[dvd:] TOMBOY Céline Sciamma

5 Déc

Ed. Pyramide Vidéo

Filmer l’enfance, c’est fixer ce qui disparaît à chaque instant. Avec l’étrange impression que les adultes qui posent leur regard sur cette période en ont souvent oublié à peu près tout : amnésie sociale ? magie génétique ? trahison psychique façon « regardons vers l’avenir » ?

Céline Sciamma a dépassé avec aisance tous ces écueils. Elle échappe à toutes les caricatures et impose une œuvre sensible, mais pas niaise, dure, mais pas cruelle et qui laisse exister tous les personnages, quel que soit leur univers de référence.

Laure/Michaël (Zoé Héran) et Lisa (Jeanne Disson)

Il fallait cette vision cristalline pour raconter l’histoire de Laure, 10 ans, qui vient d’emménager dans un nouveau quartier au moment des vacances et qui, alors que l’occasion s’en présente, se fait passer pour un garçon. Laure vit cette vérité double : fille chez elle, garçon à l’extérieur (au foot, au plan d’eau, dans les bagarres, avec sa copine Lisa qui rêve d’en faire son amoureux, bisou furtif à la clef). Mais l »été passe, c’est bientôt la rentrée : difficile de cacher plus longtemps sa véritable identité à ses compagnons et son double-« je » à ses parents.

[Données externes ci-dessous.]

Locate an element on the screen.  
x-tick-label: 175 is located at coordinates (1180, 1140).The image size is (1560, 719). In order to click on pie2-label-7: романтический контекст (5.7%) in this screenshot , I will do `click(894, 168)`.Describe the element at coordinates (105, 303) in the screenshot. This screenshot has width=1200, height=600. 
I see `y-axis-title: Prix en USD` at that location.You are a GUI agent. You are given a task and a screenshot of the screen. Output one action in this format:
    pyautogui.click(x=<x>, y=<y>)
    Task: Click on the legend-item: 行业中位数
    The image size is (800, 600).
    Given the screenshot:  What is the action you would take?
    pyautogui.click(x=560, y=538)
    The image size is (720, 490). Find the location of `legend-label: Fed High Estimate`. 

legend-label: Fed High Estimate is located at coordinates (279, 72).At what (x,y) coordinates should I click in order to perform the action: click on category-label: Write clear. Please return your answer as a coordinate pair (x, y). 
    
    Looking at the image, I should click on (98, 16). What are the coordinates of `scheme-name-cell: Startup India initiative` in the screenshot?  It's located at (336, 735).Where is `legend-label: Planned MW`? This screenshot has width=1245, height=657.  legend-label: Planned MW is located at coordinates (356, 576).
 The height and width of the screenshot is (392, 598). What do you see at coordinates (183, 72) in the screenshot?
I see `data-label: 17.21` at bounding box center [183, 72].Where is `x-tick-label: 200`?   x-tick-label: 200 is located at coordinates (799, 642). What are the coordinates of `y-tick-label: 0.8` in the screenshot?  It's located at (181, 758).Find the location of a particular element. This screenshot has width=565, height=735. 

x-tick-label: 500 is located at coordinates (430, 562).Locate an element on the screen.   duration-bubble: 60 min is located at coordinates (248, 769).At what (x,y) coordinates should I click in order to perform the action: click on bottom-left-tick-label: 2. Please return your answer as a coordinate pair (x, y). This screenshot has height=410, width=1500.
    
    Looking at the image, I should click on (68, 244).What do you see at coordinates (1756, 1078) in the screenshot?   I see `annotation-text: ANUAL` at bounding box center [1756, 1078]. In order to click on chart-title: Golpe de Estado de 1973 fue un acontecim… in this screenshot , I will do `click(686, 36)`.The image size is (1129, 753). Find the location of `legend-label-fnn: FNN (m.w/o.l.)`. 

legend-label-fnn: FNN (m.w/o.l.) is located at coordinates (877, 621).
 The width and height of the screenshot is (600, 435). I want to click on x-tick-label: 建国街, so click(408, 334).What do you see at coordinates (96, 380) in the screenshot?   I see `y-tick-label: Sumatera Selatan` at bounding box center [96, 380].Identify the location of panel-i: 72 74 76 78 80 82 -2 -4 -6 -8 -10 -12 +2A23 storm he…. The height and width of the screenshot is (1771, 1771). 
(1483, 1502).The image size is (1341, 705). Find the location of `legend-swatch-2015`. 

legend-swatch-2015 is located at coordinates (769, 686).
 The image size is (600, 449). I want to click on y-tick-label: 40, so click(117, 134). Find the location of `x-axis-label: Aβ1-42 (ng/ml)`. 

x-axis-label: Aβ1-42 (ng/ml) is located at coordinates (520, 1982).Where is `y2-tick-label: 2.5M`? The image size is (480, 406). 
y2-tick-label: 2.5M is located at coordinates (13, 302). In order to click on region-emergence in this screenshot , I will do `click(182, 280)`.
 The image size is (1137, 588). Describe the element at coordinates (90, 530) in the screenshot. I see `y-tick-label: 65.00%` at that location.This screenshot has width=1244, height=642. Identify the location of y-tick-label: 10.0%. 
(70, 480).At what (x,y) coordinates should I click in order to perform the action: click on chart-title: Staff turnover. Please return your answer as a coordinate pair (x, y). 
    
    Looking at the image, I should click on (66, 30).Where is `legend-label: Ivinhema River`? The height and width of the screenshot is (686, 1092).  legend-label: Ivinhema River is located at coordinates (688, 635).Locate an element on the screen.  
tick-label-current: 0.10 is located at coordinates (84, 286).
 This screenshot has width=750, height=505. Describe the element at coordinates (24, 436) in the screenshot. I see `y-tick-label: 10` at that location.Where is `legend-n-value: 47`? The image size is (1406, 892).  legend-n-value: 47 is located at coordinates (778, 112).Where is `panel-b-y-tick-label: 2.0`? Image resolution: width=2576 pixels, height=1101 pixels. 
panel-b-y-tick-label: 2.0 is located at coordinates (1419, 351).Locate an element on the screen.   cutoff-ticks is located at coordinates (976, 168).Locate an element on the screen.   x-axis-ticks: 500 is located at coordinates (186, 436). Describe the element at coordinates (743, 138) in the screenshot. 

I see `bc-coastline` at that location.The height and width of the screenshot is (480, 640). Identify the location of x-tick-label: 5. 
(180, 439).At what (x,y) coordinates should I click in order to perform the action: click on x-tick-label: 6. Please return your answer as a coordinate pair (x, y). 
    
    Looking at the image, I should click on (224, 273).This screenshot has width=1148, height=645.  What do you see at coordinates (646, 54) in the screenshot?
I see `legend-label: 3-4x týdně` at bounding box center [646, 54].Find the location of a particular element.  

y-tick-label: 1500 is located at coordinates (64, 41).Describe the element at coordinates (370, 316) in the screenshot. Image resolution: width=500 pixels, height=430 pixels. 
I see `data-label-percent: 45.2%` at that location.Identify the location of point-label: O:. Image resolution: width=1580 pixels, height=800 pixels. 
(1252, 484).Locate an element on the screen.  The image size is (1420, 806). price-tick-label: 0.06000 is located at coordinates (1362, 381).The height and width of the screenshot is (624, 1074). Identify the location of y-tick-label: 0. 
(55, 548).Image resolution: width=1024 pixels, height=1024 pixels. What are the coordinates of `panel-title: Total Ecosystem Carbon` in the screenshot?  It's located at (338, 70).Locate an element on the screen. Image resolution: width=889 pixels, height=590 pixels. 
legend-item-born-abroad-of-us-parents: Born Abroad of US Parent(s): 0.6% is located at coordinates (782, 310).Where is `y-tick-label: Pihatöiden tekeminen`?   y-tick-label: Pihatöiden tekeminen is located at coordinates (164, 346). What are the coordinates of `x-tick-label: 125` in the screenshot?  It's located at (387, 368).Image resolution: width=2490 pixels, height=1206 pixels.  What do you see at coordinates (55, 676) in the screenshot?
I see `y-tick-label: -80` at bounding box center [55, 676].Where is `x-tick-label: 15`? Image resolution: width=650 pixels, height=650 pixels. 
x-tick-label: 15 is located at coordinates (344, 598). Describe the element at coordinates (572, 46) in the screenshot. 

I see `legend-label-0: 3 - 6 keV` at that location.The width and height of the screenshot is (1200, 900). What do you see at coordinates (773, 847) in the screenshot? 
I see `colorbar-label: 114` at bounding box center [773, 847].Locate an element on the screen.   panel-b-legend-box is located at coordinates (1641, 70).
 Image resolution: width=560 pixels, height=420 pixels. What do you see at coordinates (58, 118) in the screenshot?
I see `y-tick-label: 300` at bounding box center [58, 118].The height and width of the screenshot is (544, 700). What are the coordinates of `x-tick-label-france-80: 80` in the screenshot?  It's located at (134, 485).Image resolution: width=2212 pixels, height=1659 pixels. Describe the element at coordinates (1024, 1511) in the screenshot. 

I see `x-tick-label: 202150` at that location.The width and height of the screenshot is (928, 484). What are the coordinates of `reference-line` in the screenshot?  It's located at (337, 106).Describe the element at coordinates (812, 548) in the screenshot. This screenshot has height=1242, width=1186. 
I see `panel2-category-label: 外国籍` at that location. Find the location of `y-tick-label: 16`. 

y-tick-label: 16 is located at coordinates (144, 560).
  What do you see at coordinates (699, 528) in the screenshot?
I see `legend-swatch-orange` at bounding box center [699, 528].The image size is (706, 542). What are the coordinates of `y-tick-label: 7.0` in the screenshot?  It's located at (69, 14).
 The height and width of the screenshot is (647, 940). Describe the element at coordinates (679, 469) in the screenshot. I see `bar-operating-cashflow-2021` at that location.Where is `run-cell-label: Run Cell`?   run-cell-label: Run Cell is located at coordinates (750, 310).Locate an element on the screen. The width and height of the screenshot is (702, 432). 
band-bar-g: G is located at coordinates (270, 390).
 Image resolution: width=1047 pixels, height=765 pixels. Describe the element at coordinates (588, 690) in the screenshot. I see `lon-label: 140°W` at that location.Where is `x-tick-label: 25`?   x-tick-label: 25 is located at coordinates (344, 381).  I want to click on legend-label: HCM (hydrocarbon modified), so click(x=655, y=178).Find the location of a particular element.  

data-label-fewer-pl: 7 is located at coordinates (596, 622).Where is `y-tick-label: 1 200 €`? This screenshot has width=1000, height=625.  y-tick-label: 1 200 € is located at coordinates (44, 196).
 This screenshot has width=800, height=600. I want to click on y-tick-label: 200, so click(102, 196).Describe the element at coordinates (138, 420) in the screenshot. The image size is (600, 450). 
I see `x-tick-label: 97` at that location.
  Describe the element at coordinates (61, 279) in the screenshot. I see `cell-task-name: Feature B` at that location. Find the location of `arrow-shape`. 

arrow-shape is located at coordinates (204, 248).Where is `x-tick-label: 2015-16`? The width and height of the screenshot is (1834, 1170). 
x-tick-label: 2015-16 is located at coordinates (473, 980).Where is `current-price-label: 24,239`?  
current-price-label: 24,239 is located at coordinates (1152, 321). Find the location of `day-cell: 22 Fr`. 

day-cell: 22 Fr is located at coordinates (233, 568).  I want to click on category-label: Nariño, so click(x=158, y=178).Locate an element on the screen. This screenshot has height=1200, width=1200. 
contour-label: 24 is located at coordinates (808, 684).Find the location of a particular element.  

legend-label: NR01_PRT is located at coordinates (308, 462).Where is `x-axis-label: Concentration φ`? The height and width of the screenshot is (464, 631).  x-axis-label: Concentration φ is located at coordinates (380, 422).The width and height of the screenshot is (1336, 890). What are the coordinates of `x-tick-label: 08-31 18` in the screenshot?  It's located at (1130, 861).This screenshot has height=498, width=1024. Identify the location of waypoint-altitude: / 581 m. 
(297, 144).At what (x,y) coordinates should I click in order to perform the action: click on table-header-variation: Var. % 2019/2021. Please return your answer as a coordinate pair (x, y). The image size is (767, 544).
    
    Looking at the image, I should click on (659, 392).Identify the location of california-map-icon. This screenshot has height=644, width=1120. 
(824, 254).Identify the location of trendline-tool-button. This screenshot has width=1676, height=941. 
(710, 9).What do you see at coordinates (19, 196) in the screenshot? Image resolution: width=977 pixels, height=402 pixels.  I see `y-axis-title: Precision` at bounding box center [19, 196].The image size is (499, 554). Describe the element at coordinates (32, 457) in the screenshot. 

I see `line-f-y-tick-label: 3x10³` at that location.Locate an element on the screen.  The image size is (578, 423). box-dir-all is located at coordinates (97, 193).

Tourné en vingt jours seulement, Tomboy a bénéficié d’un excellent découpage en tableaux dont les objectifs s’imbriquent : suivre la progression de l’intrigue jusqu’à l’impasse et son dépassement final, montrer l’enfance avec une vision, mais sans jugement, créer un univers chromatique qui unit les scènes du film aussi bien en extérieur qu’en intérieur.

Complicité avant l’orage

Pour créer l’illusion du naturel au cinéma, les acteurs, en général, se réfèrent à deux écoles : la première consiste à puiser au plus profond de soi pour y retrouver des émotions proches du personnage (citons Romy Schneider pour viser haut), la seconde tend à mimer des apparences avec un investissement personnel moindre (à la Jean-Claude Van Damme, pour donner un idée). Mais comment faire tourner les enfants, sans qu’ils surjouent ? Sans regards caméra ? Pour obtenir du vrai, sans filtre ? Céline Sciamma a choisi de tourner chaque scène en une longue séquence, s’incluant dans le jeu, pour ne garder que les quelques secondes qui sonnent juste. Si Zoé Héran, qui interprète Laure/Michaël, a été choisie par agence, d’autres comme Jeanne Disson (Lisa), ont été repérés par casting sauvage. De jeunes acteurs qui n’ont pas encore investi leur rapport à l’image : autant d’atouts. On pense au cinéma «vérité» des frères Dardenne, sans la caméra qui tremble pour l’effet reportage.

Couper court aux critiques

Une interview très éclairante de Céline Sciamma raconte en bonus la genèse du film et permet de voir des scènes de tournage qui en disent beaucoup sur l’excellente réalisation d’un projet. Dans une certaine mesure, Tomboy est l’antithèse de L’Incompris de Comencini (Palme d’or à Cannes en 1967). Comencini a filmé une enfance solitaire et malheureuse; Il a insisté sur l’incommunicabilité foncière entre adultes et enfants. Céline Sciamma dévoile une enfance toute de relations, d’ouverture, de curiosité, d’expériences et des adultes finalement ouverts.

Tomboy a obtenu une récompense au festival du film de Berlin, ainsi que dans trois festivals gay et lesbiens de Turin, San Francisco et Philadelphie, justes récompenses pour une idée (qui devrait être) universelle : « on ne devrait pas avoir à se cacher pour affirmer qui on est ».